-------- SUPPLIED PASSAGE --------

A comparison of the observed levels of atmospheric CO2 since 1958 with estimates of the fossil CO2 input to the atmosphere from human activities indicates that between 50 and 75% of the latter has remained in the atmosphere. The present-day CO2 excess (referred to 1850) is estimated at 11%; the excess is conservatively projected to increase to 15% by 1980, 22% by 1990, and 32% by 2000 A.D. Changes of mean atmospheric temperature due to C02, calculated by Manabe et al. [20] as about 0.3°C per 10% change of CO2, are sufficient to account for only about one-third of the observed warming of the Earth between 1880 and 1940, but would appear capable of contributing a further warming of about 0.6°C between the present time and the end of the century.

The total global atmospheric loading by small particles is estimated at about 4 × 107 tons at present, of which about 1 × 107 tons is derived directly or indirectly from human activities. If the anthropogenic fraction should grow in the future at about 4% yr-1, the total loading would increase to a level at the end of this century about double that of the 19th century, and 60% above present-day levels. At present, the total anthropogenic loading is estimated to exceed the average stratospheric loading by volcanic dust during the past 120 yr, and to equal about one-fifth of the stratospheric loading following the 1883 eruption of Krakatoa. The impact of anthropogenic particle loading changes on mean temperature cannot be reliably determined from present information although a cooling effect is likely.

Of the two forms of pollution, it appears that the carbon dioxide increase is more influential in raising planetary temperatures than the anthropogenic particle increase is in lowering planetary temperatures. (If, however, both the CO2 and particle inputs to the atmosphere should grow at equal rates in the future, the relative importance of particle effects will increase and could eventually become dominant.) In balance, the net thermal impact of all global-scale pollution (including thermal pollution) is likely to be one of warming, perhaps increasingly so after 2000 A.D. It is concluded that the cooling of climate since 1940, apparently still in progress, is a natural phenomenon plausibly related to an enhanced stratospheric loading by volcanic dust in the period. Natural variations of climate have been larger than those probably induced by human activities during the past century, but the rapidity with which human impacts on atmospheric quality threaten to grow in the future has disturbing climatic overtones that demand better understanding.

-------- MATERIAL PROVIDED --------

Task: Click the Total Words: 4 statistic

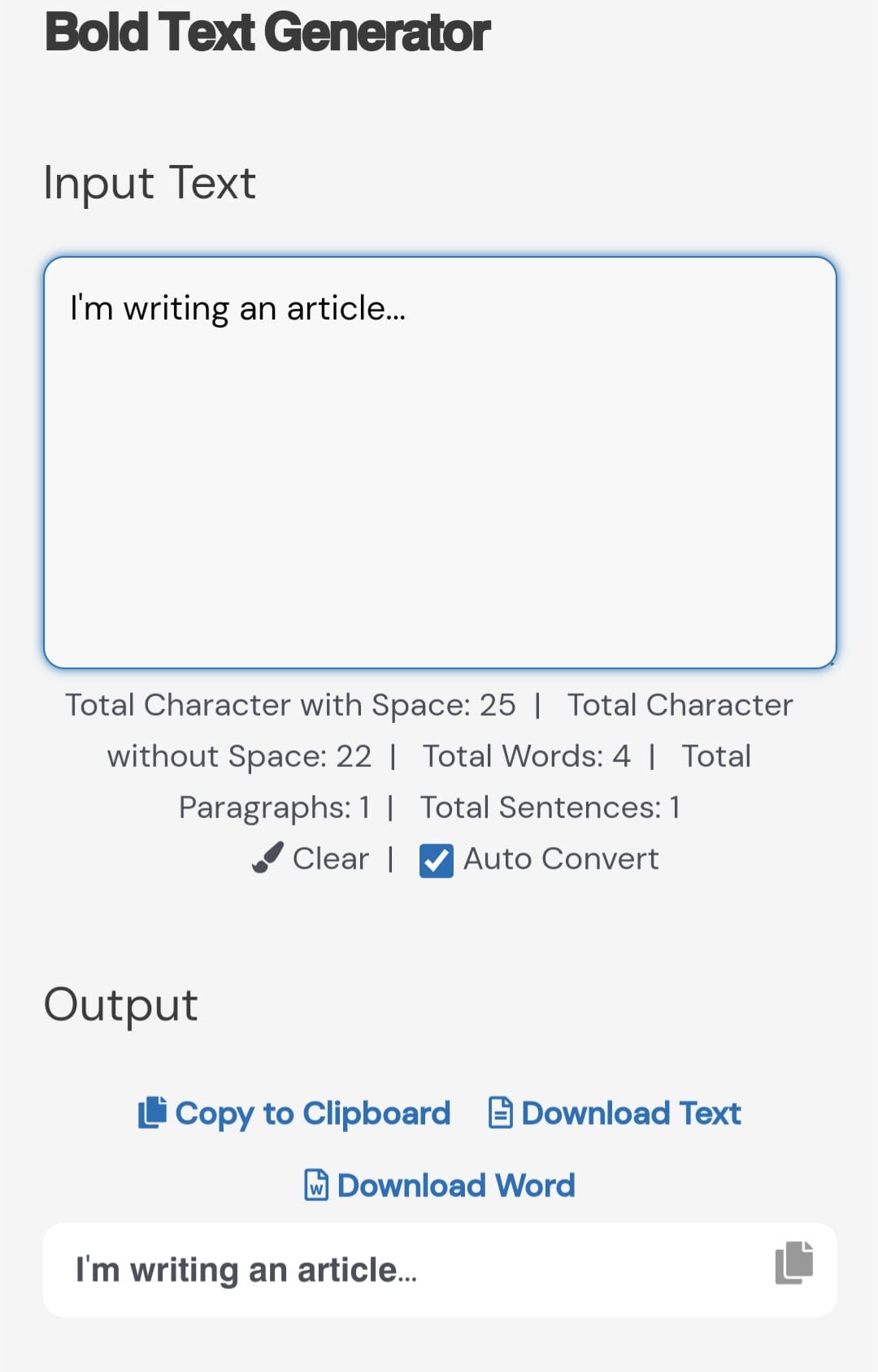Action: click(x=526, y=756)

--------
-------- MATERIAL PROVIDED --------

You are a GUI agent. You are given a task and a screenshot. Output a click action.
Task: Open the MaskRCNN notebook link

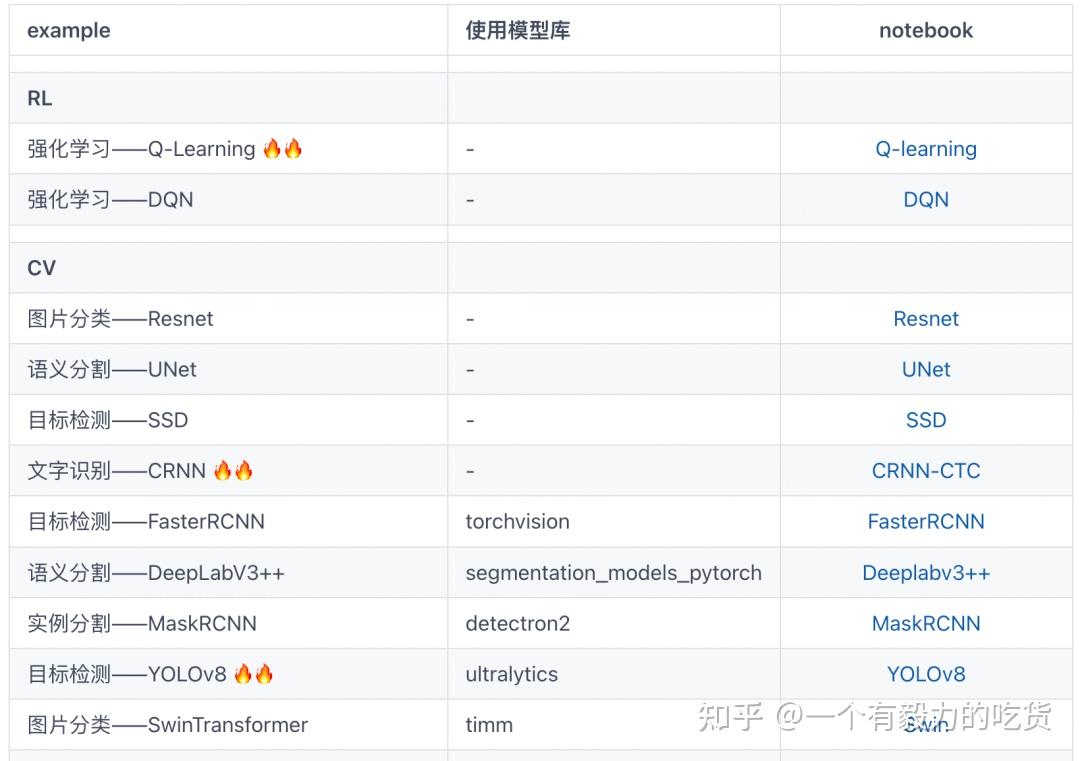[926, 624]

--------

**BRIEF**: In the climate passage, condense the paragraph that begins "Of the two forms of pollution" into a short bulleted list that keeps its main facts.

**FINAL ANSWER**:
- Rising carbon dioxide appears to raise planetary temperatures more than the increase in human-made particles lowers them.
- If CO2 and particle inputs grow at equal rates, particle effects will gain importance and could eventually dominate.
- Overall, the net thermal impact of all global-scale pollution, including thermal pollution, is likely to be warming, perhaps more so after 2000 A.D.
- The cooling since 1940, apparently still in progress, is judged natural and plausibly linked to more volcanic dust in the stratosphere.
- Natural climate variations over the past century have been larger than those probably caused by human activities.
- The possible rapid growth of human impacts on the atmosphere has disturbing climatic implications that require better understanding.